受験勉強の意味

私立無償化で公立高校の受験は楽になりました

三重県の高校受験では、私立高校と前期入試が終わり、残り後期入試だけになりました。 普通科では、私立高校が無償化されたため、以前よりも随分と私立高校への進学を希望する人が増えました。 その結果、桑名西高校など募集人員は減りつつも、全体として後期入試は倍率が下がると見込んでいます。

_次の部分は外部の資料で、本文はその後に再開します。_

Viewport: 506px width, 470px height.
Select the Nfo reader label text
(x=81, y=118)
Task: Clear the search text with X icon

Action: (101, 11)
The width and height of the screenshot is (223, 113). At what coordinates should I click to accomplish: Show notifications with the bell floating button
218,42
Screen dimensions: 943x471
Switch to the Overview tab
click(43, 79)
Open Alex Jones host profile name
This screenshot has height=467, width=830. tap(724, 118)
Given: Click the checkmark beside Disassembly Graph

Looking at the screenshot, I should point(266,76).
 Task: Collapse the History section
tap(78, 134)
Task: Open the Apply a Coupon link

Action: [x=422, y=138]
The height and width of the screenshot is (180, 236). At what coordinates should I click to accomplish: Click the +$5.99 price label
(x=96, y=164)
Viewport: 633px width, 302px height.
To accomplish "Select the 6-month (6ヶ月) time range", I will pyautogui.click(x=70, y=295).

定員割れを起こしていても、三重県では定員内不合格の可能性がないわけではないので、間違いなく合格するとは言えませんが、それでも楽になるかと思います。 そんな中、高校受験のためにしっかり勉強することに意味はないのではないか? という疑問は当然生じます。 意味はあるのか、当然、私はあると考えます。

普通科の進路

普通科高校に行く場合、その後に待っている進路は当然、大学進学です。 今では定員割れの大学も多いですから、大学を選ばなければ何処かには入ることができます。 しかし、「大学を選ぼうとすると」、当然競争が開始されます。 つまり入試などの選抜です。

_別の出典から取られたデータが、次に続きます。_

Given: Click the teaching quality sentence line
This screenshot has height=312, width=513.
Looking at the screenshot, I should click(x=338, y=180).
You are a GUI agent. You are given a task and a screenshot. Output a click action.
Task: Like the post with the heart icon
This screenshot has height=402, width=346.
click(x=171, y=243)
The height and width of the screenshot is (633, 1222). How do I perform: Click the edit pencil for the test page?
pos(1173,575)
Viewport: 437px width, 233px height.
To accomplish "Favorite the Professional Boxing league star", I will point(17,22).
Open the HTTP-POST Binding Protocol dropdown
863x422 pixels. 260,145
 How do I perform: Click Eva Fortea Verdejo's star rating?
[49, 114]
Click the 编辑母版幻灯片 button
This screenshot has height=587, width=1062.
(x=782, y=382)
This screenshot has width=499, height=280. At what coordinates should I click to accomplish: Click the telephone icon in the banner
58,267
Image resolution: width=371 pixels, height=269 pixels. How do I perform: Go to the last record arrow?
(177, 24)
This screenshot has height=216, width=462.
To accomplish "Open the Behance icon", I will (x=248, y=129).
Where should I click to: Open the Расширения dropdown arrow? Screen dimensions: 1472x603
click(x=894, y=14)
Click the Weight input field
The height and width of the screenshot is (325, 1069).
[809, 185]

今の大学進学の方法は色々あります。 総合型選抜や、従来どおりの学力を要する一般入試、学校内での指定校推薦などがよく知られています。 それでは、この入試は楽になったのか?、なっていません。

指定校推薦の場合、学校での定期試験の結果をコツコツ積み上げて、一定程度以上の得点を 取り続ける 必要があります。 指定校推薦では、一般に評定平均 (いわゆる成績表) の最低基準が定められています。 更に校内選抜 (学校内で誰に推薦を与えるのか) の競争に勝てません。

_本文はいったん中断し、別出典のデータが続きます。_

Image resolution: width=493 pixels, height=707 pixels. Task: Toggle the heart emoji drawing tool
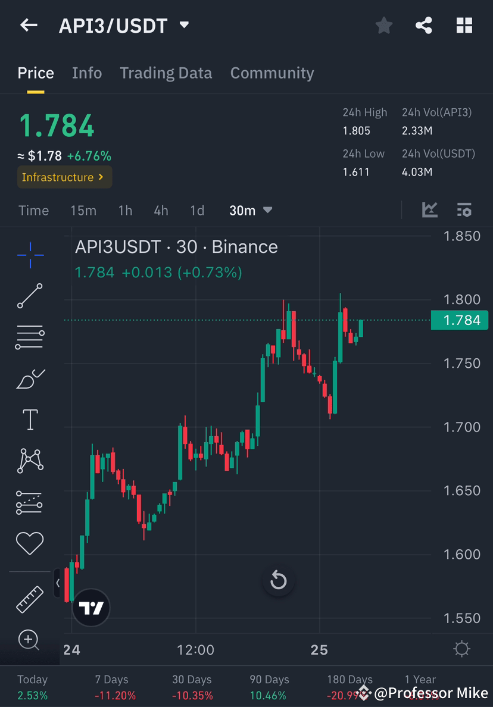[x=30, y=543]
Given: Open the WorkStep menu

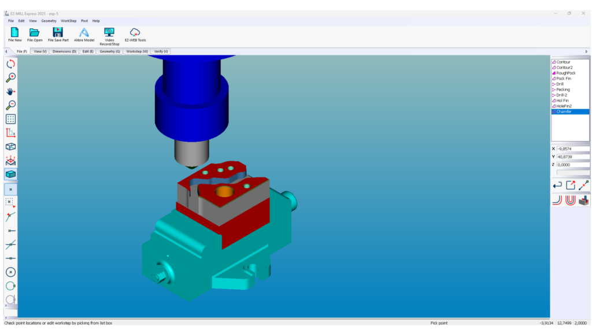Looking at the screenshot, I should click(x=68, y=21).
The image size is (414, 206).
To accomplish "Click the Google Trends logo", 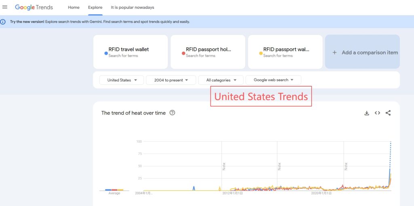I will [34, 7].
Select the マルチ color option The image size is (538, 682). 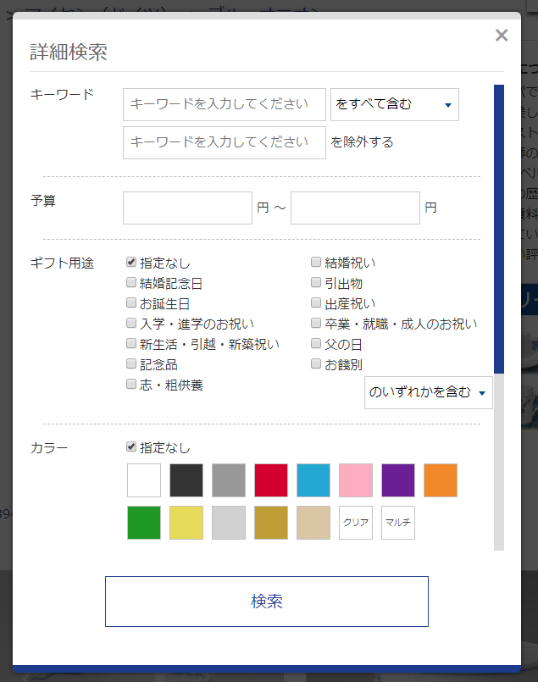click(x=398, y=523)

一般入試は偏差値の世界です。 入学希望者の中で、学力が高い人から順に合格が決まります。 総合型選抜の場合、大学ごとに基準は様々ですが、結局は競争です。

受験勉強は "普通を底上げする"

結局、競争が先送りされただけに過ぎないわけです。 しかも勉強の質量ともに、中学と高校では極めて大きな断絶があります。 例えば算数数学は「中学課程が一番カンタン」とよく言われます。 中学課程の困難は中学生が勉強をすること自体に慣れていないために起きることです。 その内容自体は小学校課程や高校課程よりも随分と簡単だとよく言われます。

受験勉強は、この「量・質の底上げ、高校で戦うための基礎体力作り」と言えます。 中学生程度の勉強量ではどうにもなりません。 中学生程度の勉強への取り組み方でも、やっぱりどうにもなりません。 つまり、受験勉強は「これが普通の量だ、これが普通の取り組みだ」といった「普通の感覚」をレベルアップさせます。 これがとても大事です。

受験勉強には意味も価値もあります。 合格するために必要というよりも、合格した後に必要となる何かです。 後期日程を残す方達は高校に合格するため以上に、高校に合格した後のために受験勉強にしっかり取り組みましょう。